Görevler:
A. Sayfa alıntısına göre nihai karar başvurucuya hangi tarihte tebliğ edilmiştir?
B. Sayfa alıntısında "17. Başvurucunun eşi" ile "talebinin reddine hükmedilmiştir." arasındaki bölümü, bu iki ifade de dahil olmak üzere, aynen yeniden aktarır mısın?

======== Sayfa alıntısı

14. Başvurucu kararı temyiz etmiştir. Temyiz dilekçesinde başvurucu; yargılama sürecinde çocuğun 9 yaşına geldiğini, 2007 yılından bu yana Türkiye'de yaşadığını, yaşam merkezi ve meskeninin İzmir olduğunu, okulu, arkadaşları ve sosyal çevresinin burada bulunduğunu ve mahkeme kararı uyarınca velayeti kendisinde bulunduğu için birlikte yaşadıklarını, Mahkemece 9 yaşındaki çocuğun dinlenerek beyanlarının dikkate alınması gerektiğini belirtmiştir. Başvurucu ayrıca davalı babanın da artık Amerika'da yaşamadığını, 2011 yılından itibaren Türkiye'de yaşadığını, taraflardan hiçbirinin Amerika'da bulunmamasına rağmen Mahkemenin bu hususları değerlendirmediğini ifade etmiştir. Başvurucunun temyiz incelemesinin duruşmalı olarak yapılması isteği Yargıtay 2. Hukuk Dairesinin (Daire) 6/4/2017 tarihli kararıyla, mutat meskene iadeye ilişkin kararların temyiz incelemesinin duruşmalı yapılacağına dair mevzuatta hüküm bulunmadığı, ayrıca söz konusu davaların "öncelikle ve acele görülmesi" gerektiği vurgulanarak reddedilmiş ve yapılan temyiz incelemesi üzerine hüküm onanmıştır. Başvurucunun karar düzeltme talebi 11/9/2017 tarihinde reddolunmuştur.

15. Nihai karar başvurucuya 10/10/2017 tarihinde tebliğ edilmiştir.

16. Başvurucu 9/11/2017 tarihinde bireysel başvuruda bulunmuştur.

B. Boşanma Davasına İlişkin Süreç

17. Başvurucunun eşi ABD'de boşanma davası açmış, ABD yargı makamları tarafından 19/12/2008 tarihinde tarafların boşanmalarına ve ortak velayet hakkına karar verilmiştir. İzmir 12. Aile Mahkemesinin 2/12/2009 tarihli kararıyla yabancı mahkeme kararının boşanmaya ilişkin kısmının tanınıp tenfizine, velayete ilişkin kısmı yönünden ise hukukumuzda ortak velayete ilişkin hükümler bulunmaması nedeniyle tanıma talebinin reddine hükmedilmiştir.

================
======== Kayıtlar

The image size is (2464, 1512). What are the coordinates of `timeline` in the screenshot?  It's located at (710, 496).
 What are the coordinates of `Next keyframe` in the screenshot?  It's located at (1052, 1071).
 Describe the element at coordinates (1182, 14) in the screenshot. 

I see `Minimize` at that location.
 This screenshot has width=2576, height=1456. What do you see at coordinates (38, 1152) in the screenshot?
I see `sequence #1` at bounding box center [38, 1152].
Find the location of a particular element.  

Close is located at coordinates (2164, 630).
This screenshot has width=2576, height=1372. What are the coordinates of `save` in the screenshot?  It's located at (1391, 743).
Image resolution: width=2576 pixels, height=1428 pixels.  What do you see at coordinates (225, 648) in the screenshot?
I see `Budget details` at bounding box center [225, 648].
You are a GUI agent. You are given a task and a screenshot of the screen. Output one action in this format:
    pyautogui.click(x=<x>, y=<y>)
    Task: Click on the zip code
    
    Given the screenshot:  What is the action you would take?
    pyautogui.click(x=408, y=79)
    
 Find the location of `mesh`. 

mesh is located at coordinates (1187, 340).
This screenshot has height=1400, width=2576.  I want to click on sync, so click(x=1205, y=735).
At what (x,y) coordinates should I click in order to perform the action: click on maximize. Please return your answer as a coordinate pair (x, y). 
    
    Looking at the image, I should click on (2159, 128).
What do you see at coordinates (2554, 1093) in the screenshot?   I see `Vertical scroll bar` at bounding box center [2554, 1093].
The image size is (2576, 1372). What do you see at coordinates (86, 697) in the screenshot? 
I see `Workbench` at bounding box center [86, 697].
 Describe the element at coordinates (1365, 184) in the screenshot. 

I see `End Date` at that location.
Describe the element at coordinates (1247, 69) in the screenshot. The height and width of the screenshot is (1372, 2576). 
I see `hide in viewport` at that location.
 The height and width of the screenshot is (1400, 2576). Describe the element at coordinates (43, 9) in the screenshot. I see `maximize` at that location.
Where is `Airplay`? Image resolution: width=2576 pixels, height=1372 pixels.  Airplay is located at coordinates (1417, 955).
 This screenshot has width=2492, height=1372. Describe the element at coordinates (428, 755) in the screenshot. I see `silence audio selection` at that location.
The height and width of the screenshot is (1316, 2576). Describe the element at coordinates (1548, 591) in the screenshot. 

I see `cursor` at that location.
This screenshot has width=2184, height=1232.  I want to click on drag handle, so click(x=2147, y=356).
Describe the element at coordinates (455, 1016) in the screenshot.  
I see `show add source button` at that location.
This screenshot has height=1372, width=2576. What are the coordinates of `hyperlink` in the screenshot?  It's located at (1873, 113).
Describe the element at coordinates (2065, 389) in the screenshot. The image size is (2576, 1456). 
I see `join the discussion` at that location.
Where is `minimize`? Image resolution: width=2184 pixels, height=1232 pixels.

================

Görevlerin yanıtları:
A. 10/10/2017 tarihinde.

B.
17. Başvurucunun eşi ABD'de boşanma davası açmış, ABD yargı makamları tarafından 19/12/2008 tarihinde tarafların boşanmalarına ve ortak velayet hakkına karar verilmiştir. İzmir 12. Aile Mahkemesinin 2/12/2009 tarihli kararıyla yabancı mahkeme kararının boşanmaya ilişkin kısmının tanınıp tenfizine, velayete ilişkin kısmı yönünden ise hukukumuzda ortak velayete ilişkin hükümler bulunmaması nedeniyle tanıma talebinin reddine hükmedilmiştir.